── RECORDS PROVIDED ──
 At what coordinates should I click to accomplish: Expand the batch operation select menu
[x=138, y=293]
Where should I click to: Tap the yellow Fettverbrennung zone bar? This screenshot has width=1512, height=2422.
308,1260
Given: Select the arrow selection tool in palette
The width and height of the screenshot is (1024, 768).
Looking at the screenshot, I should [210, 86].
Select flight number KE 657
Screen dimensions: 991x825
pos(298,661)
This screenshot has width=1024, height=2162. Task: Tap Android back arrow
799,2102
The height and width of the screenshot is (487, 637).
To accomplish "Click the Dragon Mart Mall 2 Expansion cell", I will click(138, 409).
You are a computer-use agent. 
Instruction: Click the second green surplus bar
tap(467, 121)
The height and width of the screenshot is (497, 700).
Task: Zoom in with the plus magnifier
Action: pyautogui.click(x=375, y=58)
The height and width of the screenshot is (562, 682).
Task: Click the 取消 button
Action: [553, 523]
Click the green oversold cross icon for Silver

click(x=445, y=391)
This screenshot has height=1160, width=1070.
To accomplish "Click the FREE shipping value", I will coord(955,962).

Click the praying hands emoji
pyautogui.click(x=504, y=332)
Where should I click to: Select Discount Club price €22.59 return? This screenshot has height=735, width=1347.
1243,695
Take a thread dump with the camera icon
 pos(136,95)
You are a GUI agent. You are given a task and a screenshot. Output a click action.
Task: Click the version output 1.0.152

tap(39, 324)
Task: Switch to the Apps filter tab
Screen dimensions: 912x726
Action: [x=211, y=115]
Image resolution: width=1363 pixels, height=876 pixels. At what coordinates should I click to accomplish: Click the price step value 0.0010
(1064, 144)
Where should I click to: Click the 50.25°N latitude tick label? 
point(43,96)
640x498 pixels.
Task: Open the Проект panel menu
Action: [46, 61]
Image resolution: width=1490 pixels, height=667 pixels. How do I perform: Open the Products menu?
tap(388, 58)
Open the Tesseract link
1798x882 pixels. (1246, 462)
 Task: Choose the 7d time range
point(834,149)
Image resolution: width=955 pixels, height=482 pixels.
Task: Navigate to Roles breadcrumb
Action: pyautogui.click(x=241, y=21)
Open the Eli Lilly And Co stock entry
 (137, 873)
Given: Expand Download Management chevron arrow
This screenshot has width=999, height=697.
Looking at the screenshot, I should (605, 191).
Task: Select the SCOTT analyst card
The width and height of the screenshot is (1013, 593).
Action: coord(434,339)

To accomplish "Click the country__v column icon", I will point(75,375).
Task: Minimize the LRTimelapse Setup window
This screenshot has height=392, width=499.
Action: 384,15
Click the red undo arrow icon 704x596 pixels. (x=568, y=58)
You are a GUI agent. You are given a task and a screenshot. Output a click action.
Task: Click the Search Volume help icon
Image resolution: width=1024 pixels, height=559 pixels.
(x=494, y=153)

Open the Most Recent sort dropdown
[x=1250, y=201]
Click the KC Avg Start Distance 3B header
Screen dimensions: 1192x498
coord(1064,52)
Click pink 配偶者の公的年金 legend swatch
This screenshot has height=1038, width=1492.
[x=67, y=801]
───
__ACTIVITY__. Scan the records above, then copy out each line that mentions "will".

__ANSWER BOX__.
To accomplish "Click the Dragon Mart Mall 2 Expansion cell", I will click(138, 409).
To accomplish "Click the FREE shipping value", I will coord(955,962).
To accomplish "Click the country__v column icon", I will point(75,375).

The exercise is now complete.